INFORMATION GIVEN.
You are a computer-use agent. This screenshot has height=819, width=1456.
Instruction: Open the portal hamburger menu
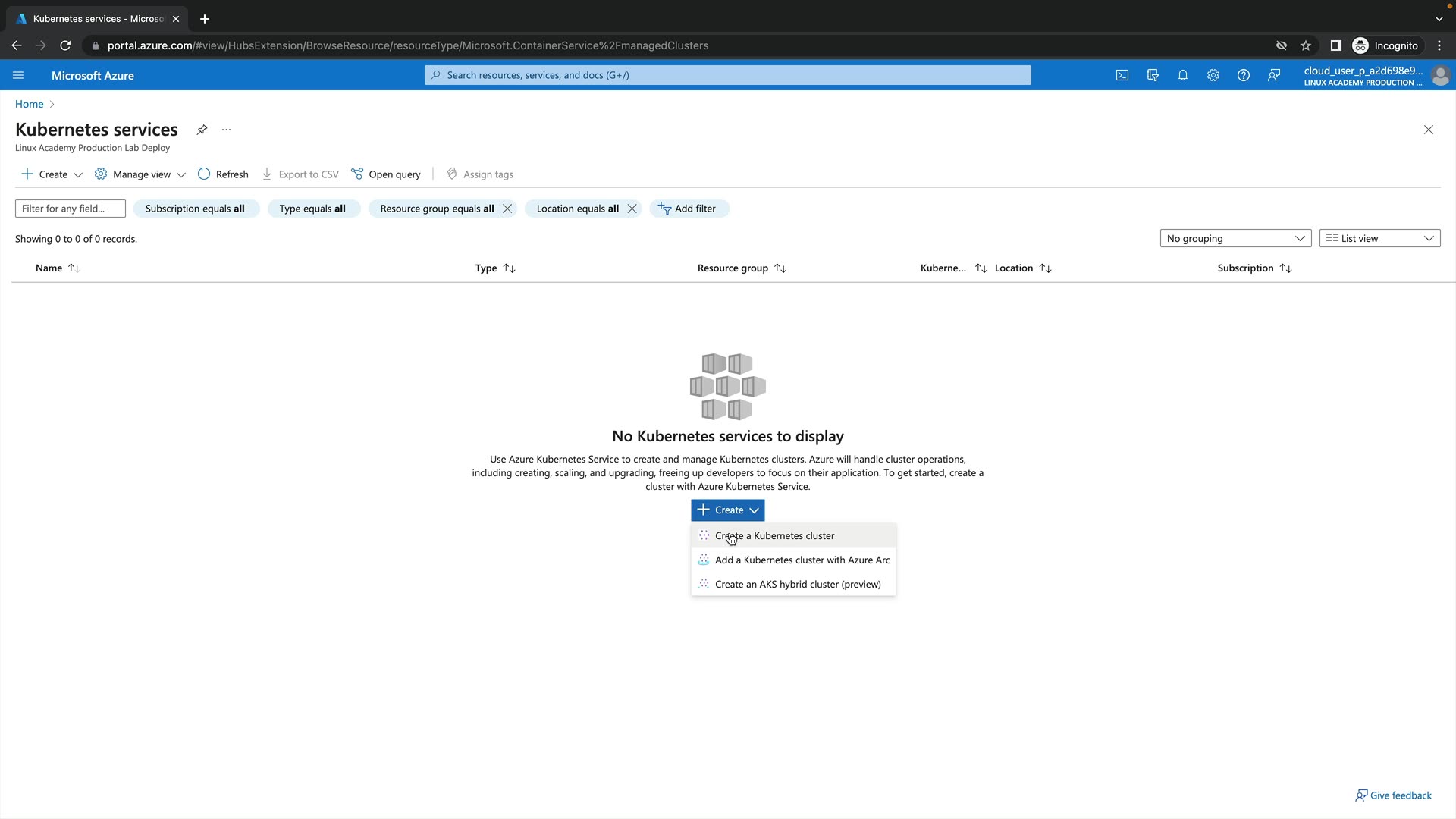[x=18, y=75]
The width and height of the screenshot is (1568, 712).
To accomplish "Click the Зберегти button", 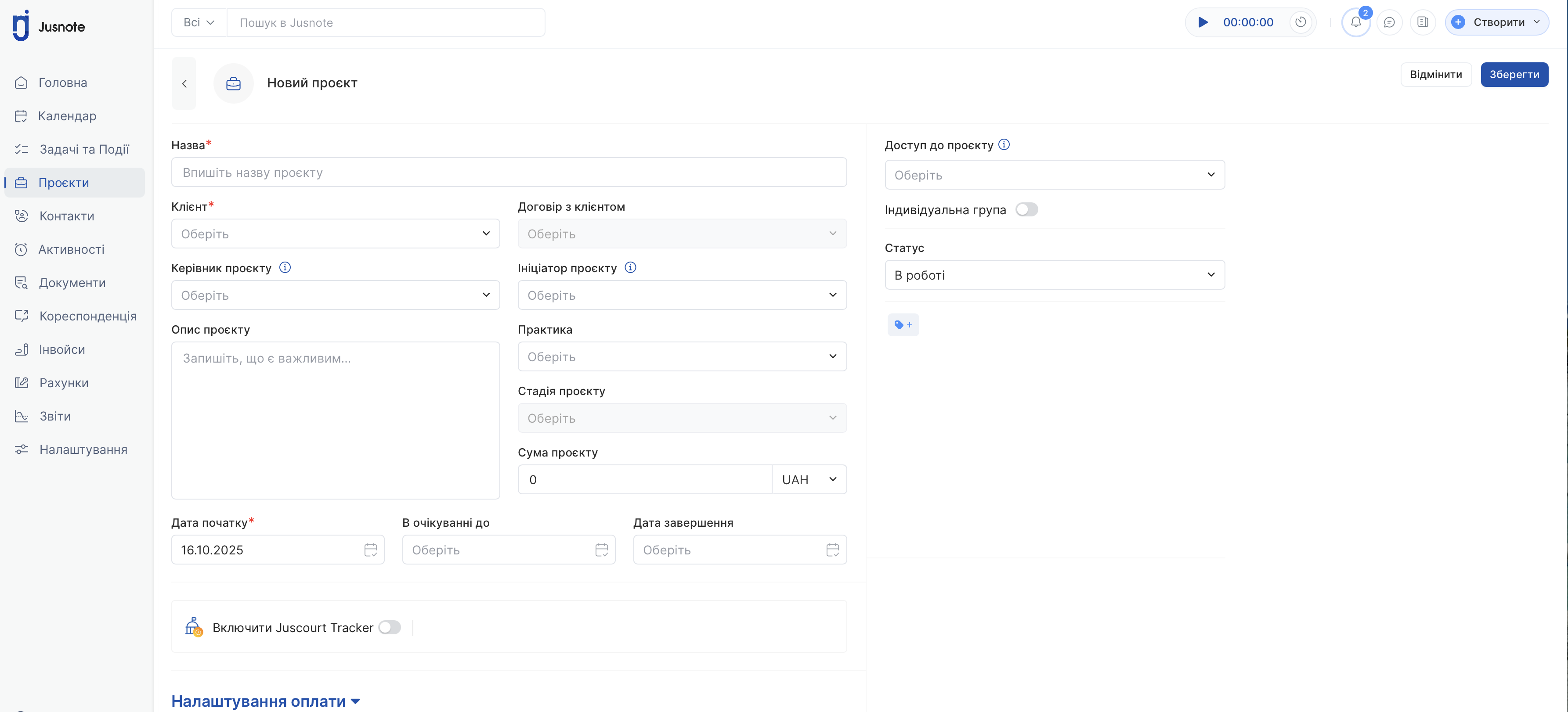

PROMPT.
Count the lines of the records that include the word "width". Give the number by itself.

SOLUTION BELOW.
2